Back to Garden
Ecosystem|October 27, 2024

Exploring Real-Time Website Monitoring with AWS Lambda & DynamoDB: A Learning Journey

#AWS#Serverless#Observability#Database

In today’s fast-paced digital world, websites play a crucial role in communication with customers, partners, and employees. As a result, it…

In today’s fast-paced digital world, websites play a crucial role in communication with customers, partners, and employees. As a result, it is essential for organizations to ensure that their websites are up-to-date and provide accurate information. In an effort to gain hands-on experience with different services offered by AWS, a decision was made to explore the use of AWS Lambda & DynamoDB for real-time website monitoring and notification.

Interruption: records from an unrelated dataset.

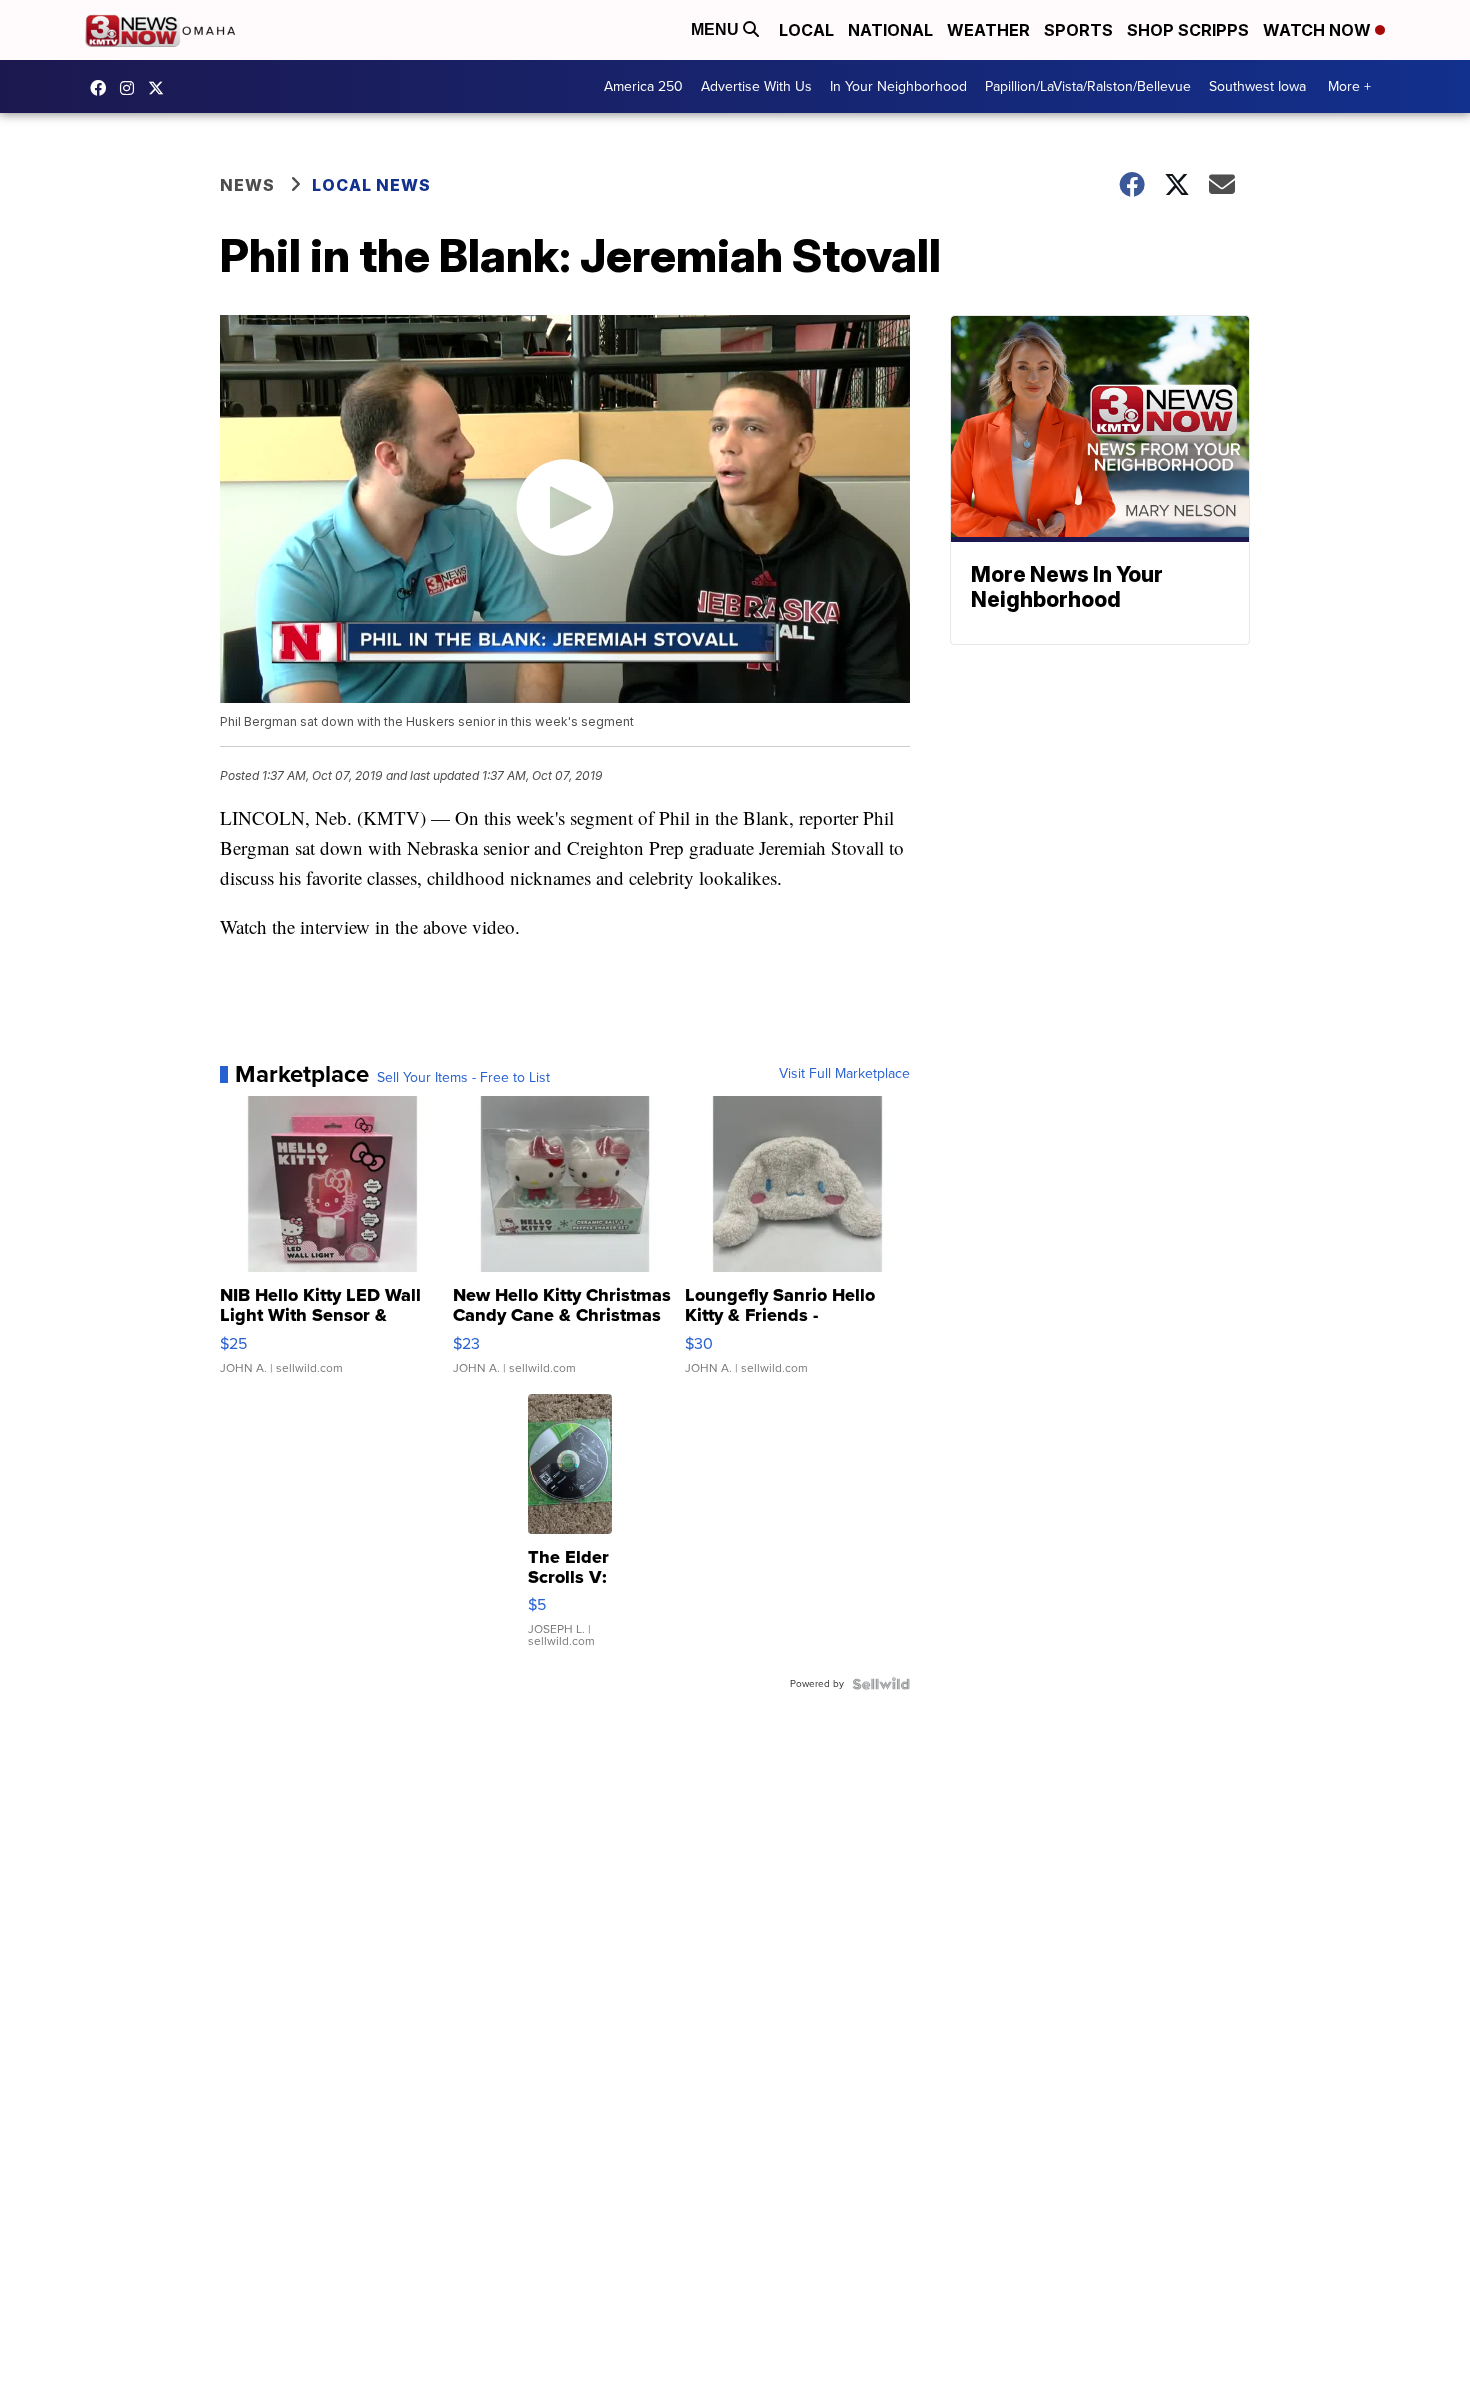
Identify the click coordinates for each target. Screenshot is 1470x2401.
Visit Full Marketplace (844, 1074)
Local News (371, 185)
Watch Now (1319, 30)
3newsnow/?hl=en (132, 88)
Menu (717, 29)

AWS Lambda is a serverless computing platform that enables the execution of code without having to manage the underlying infrastructure. It runs code in response to events, such as changes in DynamoDB data, S3 bucket uploads, or HTTP requests from Amazon API Gateway. DynamoDB is a fast and flexible NoSQL database service that provides consistent, single-digit millisecond latency at any scale.

By using AWS Lambda and DynamoDB, a real-time website monitoring and notification system can be created to alert stakeholders of any changes in the website’s information. The system can be set up to regularly scrape the website and compare the information to the previous scrape. If there are any changes, a notification can be sent to the relevant stakeholders.

Here is a sample code for the AWS Lambda function that can be used to scrape the website and compare the data:

const axios = require('axios');  
const cheerio = require('cheerio');  
const AWS = require('aws-sdk');  
exports.handler = async (event) => {  
    const url = 'https://www.example.com';  
    const dynamoDb = new AWS.DynamoDB.DocumentClient();  
    const res = await axios.get(url);  
    const $ = cheerio.load(res.data);  
    const currentData = \[\];  
    $('table tr').each((i, elem) => {  
        currentData.push({  
            date: $(elem).find('td').eq(0).text(),  
            title: $(elem).find('td').eq(1).text(),  
            description: $(elem).find('td').eq(2).text()  
        });  
    });  
    const previousData = await dynamoDb.get({  
        TableName: 'website_data',  
        Key: { id: 'previous_data' }  
    }).promise();  
    if (previousData.Item) {  
        const changes = compareData(previousData.Item.data, currentData);  
        if (changes.length) {  
            await sendNotification(changes);  
            await dynamoDb.put({  
                TableName: 'website_data',  
                Item: { id: 'previous_data', data: currentData }  
            }).promise();  
        }  
    } else {  
        await dynamoDb.put({  
            TableName: 'website_data',  
            Item: { id: 'previous_data', data: currentData }  
        }).promise();  
    }  
};  
function compareData(previous, current) {  
    // logic to compare previous data with current data  
    return changes;  
}  
function sendNotification(changes) {  
    // logic to send notification  

}

The above code demonstrates how AWS Lambda can be used to scrape a website, compare the data with previous scrapes, and send notifications if there are any changes. The function uses the Axios library to make a GET request to the website and the Cheerio library to extract data from the HTML response. The current data is then stored in a DynamoDB table for comparison with future scrapes. If there are any differences between the current and previous data, the function sends a notification to relevant stakeholders through the sendNotification function.

To schedule the Lambda function to run at regular intervals, AWS EventBridge can be used. EventBridge is a serverless event bus that enables applications to exchange data between AWS services and to process data streams in real-time. To schedule the Lambda function, a CloudWatch Event rule can be created that triggers the function at a specified time or interval.

With the real-time website monitoring and notification system, organizations can stay on top of any changes in their website and take prompt action if necessary. AWS Lambda and DynamoDB provide a cost-effective and scalable solution for monitoring websites and sending notifications in real-time.

In conclusion, AWS Lambda & DynamoDB are powerful tools for creating real-time website monitoring and notification systems. Through this hands-on experience, the potential of these services has been highlighted and their benefits demonstrated. This article serves as a guide for those looking to gain practical experience with AWS services while building a useful application.